> Assigned task: Repeat exactly the lines beginning at the one that contains "Task: Click the 86% off discount label" and running to the end of the material. Omit the pictures.

> Provided data:
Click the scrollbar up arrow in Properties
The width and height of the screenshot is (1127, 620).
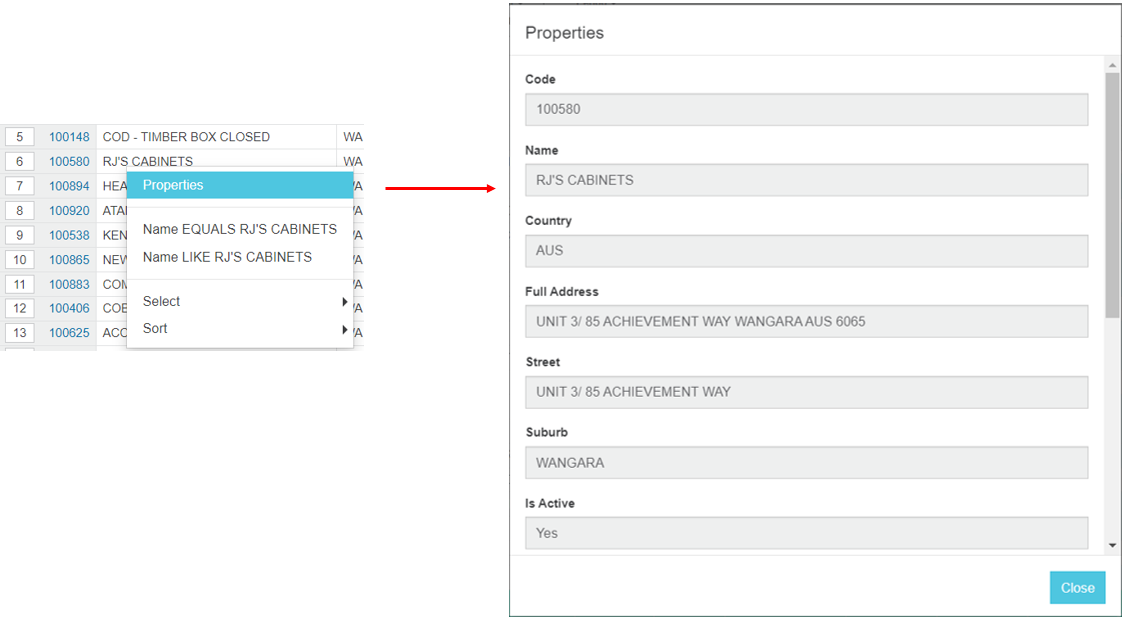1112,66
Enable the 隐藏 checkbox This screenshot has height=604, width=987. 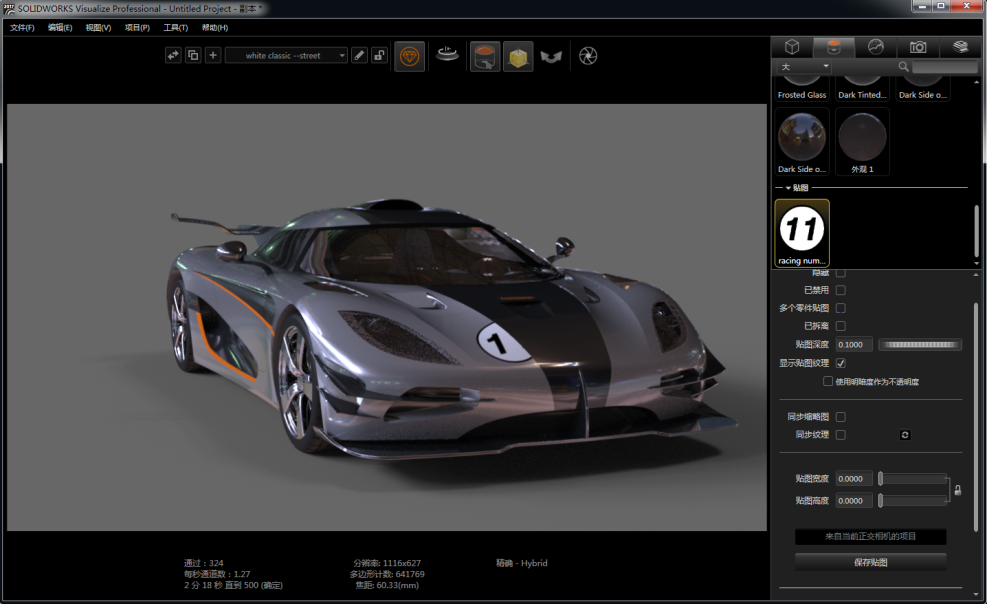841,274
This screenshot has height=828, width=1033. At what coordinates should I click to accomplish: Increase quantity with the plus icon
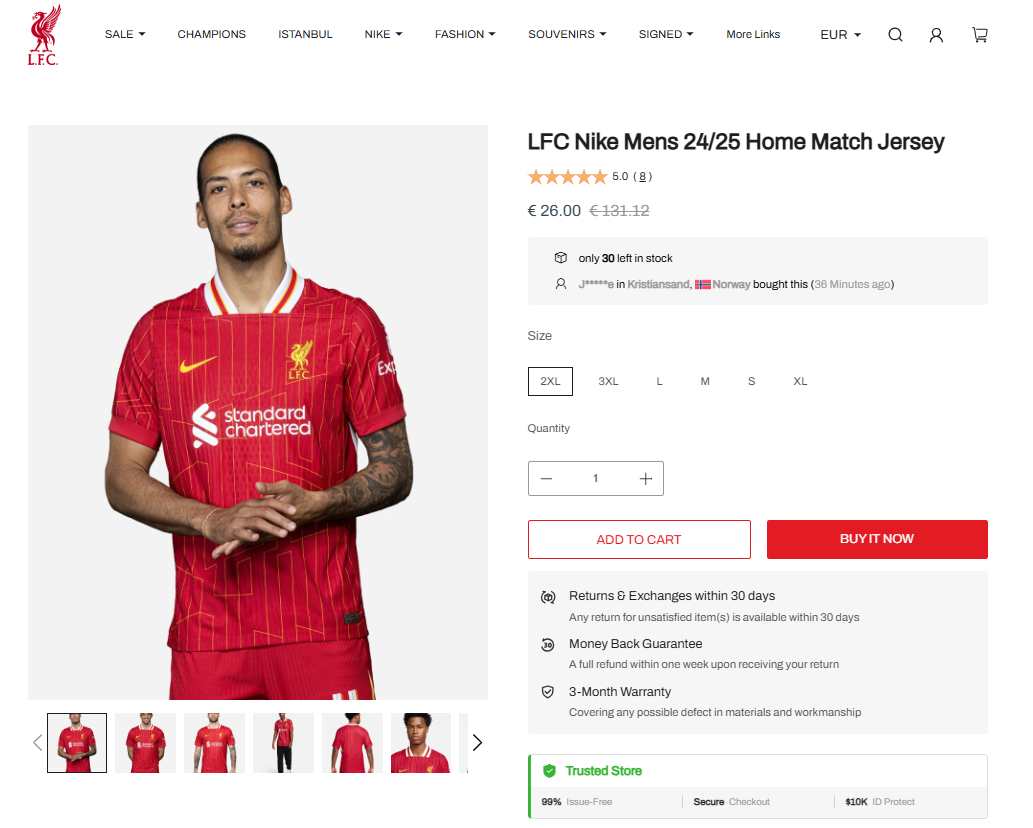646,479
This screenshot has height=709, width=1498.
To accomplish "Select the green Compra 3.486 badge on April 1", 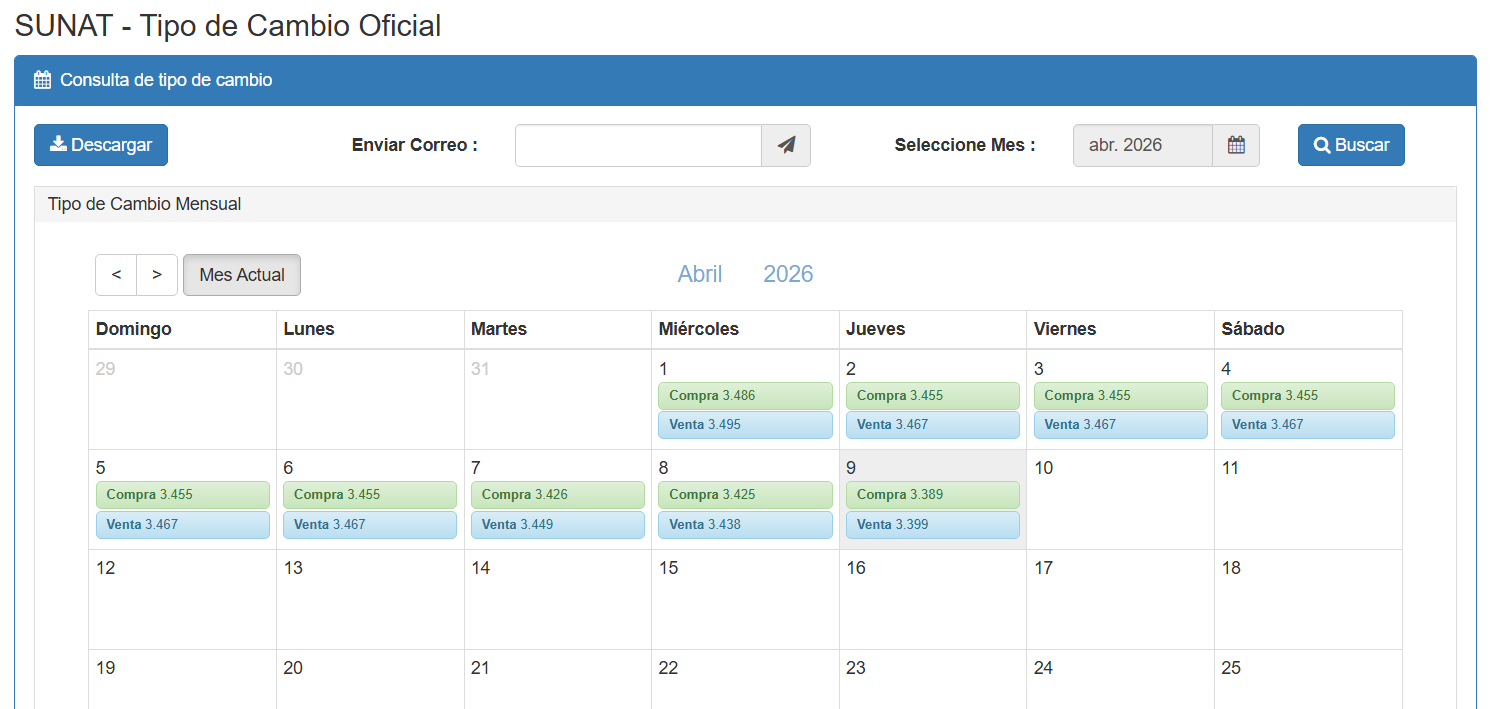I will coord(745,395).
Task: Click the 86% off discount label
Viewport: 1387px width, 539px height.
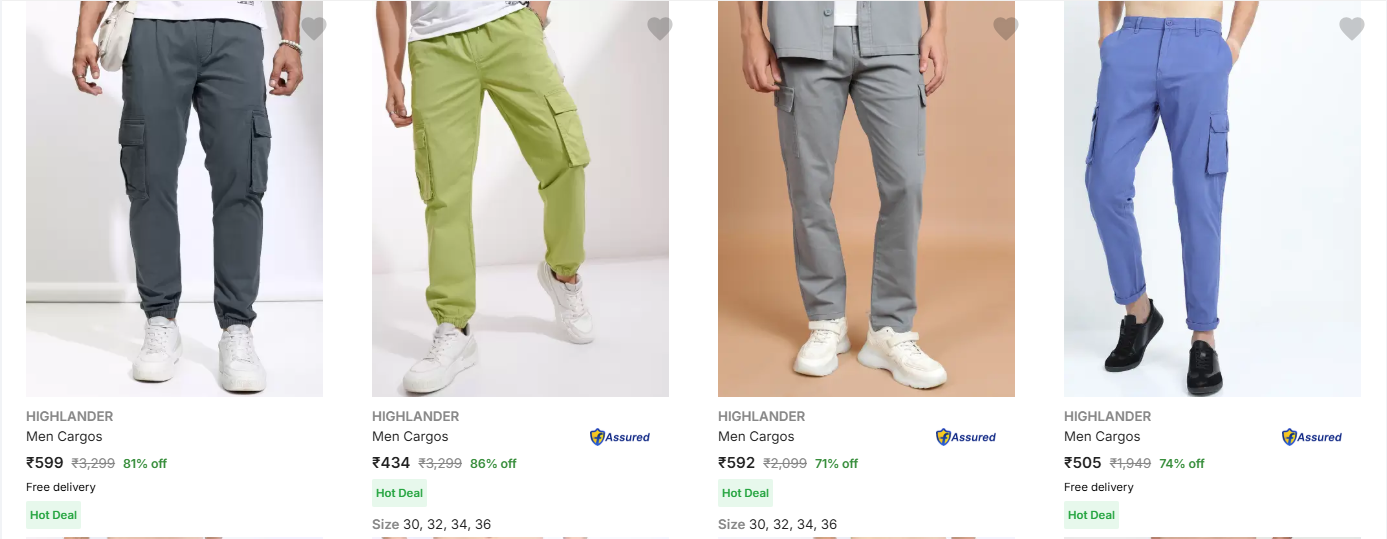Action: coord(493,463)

> Exercise solution:
Task: Click the 86% off discount label
Viewport: 1387px width, 539px height.
Action: coord(493,463)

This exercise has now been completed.